For security reasons the museum is closed for the long term.

The museum is positioned in camp Elsenborn and was inaugurated in 1998. It is beautifully situated on the plateau of the Hoge Venen (high moorland) just along the German Belgian border.

Warning: the museum is on a military base and is not freely accessible. Check the museum website before planning a visit.

History of Camp Elsenborn

In the Prussian period this area had been scouted various times by the commander of the 8th Corps, General Von Loe. After those inspections it was decided in 1894 to establish a temporary encampment here. One year later the definitive construction of the camp was started en everything was equipped as comfortable as possible. In 1901 the camp was ready and three brigades (3000-4000 men) could be housed. The infantry and the cavalry held their manoeuvrers together under life artillery fire. The occupation increased steadily until 1914 and with that also the build up area which consisted out of lasting materials. Also for the population of the area the camp became an ever more important economic phenomenon. The museum shows this history with many documents, paintings, diorama’s and video films.

• • • • •

» WORK REQUIRED
Write the next part of the text about the Camp Elsenborn museum, picking up after its final sentence. The data that comes next is unrelated to the text about the Camp Elsenborn museum.

Saved entries:

• • • • •

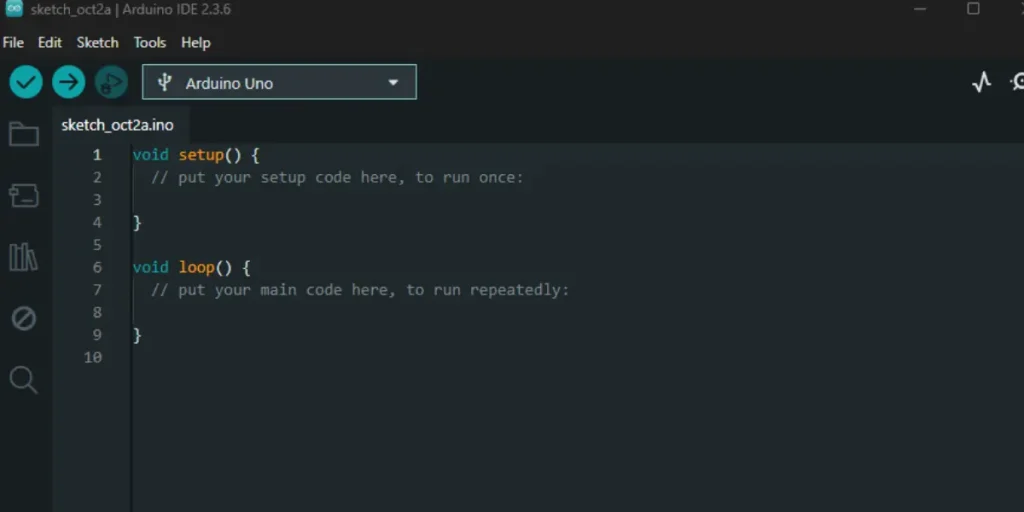Open the File menu
Viewport: 1024px width, 512px height.
pos(13,42)
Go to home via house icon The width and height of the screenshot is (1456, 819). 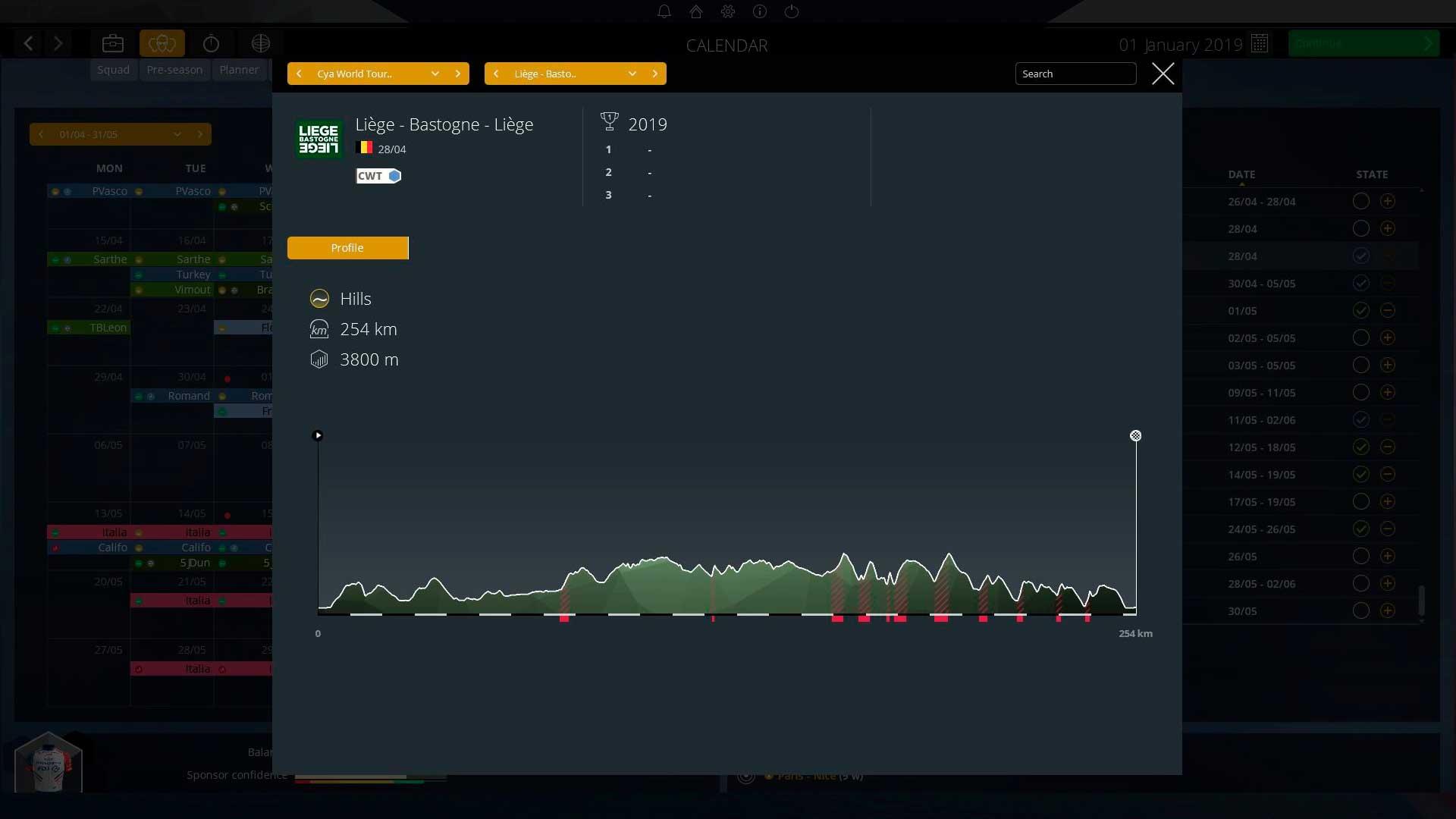point(696,11)
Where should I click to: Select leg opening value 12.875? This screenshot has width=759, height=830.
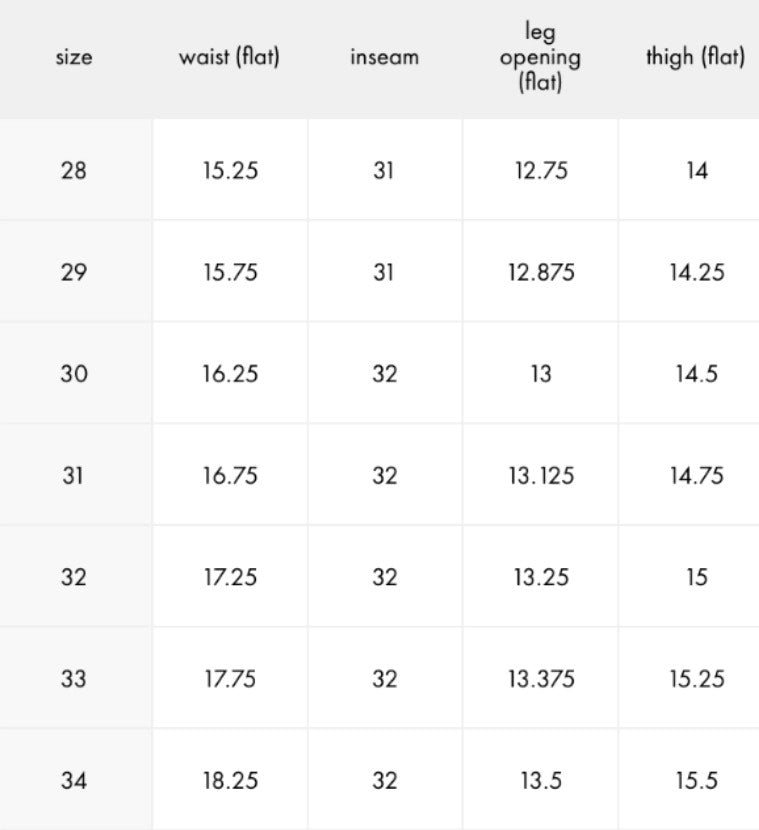pos(541,272)
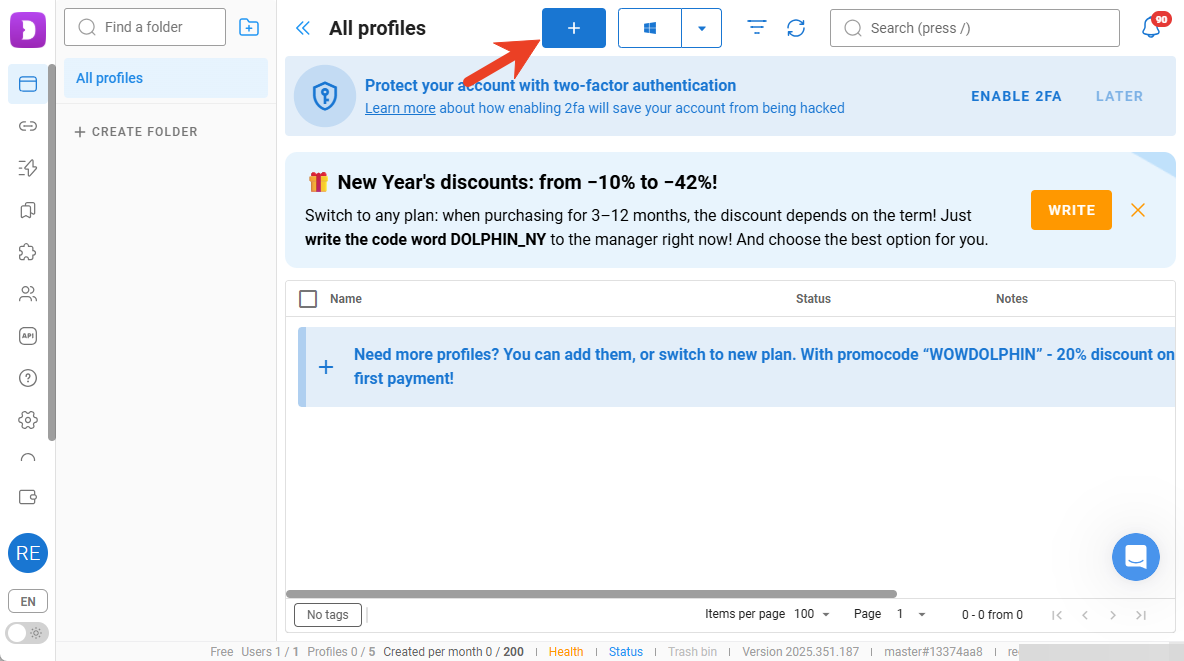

• • • • •

» THE REPLY
Between 1914 and 1918 the camp was transformed into a training centre for troops that were sent to the war front afterwards. Next to that the camp also was used as a depot for the artillery and there were Polish and Russian prisoners of war who were charged with the construction and the maintenance of the road network. The camp was abandoned after the war without any battle and it was occupied by the British until 1919. After the Treaty of Versailles the Belgians established themselves here again from 4th of February, 1920. During this period the last barracks and horse stables that were made of sheet metal, were replaced by brick buildings. In the fall of 1939 the main part of the civil and military personnel left Elsenborn in order to report to their mobilization destinations.

The Second World War

On the morning of May 10th, 1940, the remainder of the personnel was surprised by the Germans and taken prisoner. Immediately after the occupation the Wehrmacht used the camp also mainly as a training camp. After the big push of 1941 many prisoners were accommodated here, first of all Polish and Serbs and later on Russians that were employed as stone breakers. Many of whom would never return home even if the camp remained fairly peaceful. On August 9th, 1944, the American Air Force bombed the camp as a preparation of its liberation. The bombs were dropped too early and therefore a part (30%) of the camp escaped total destruction. Nevertheless 200 victims perished (Russians and Germans) who were buried in a mass grave in Nidrum.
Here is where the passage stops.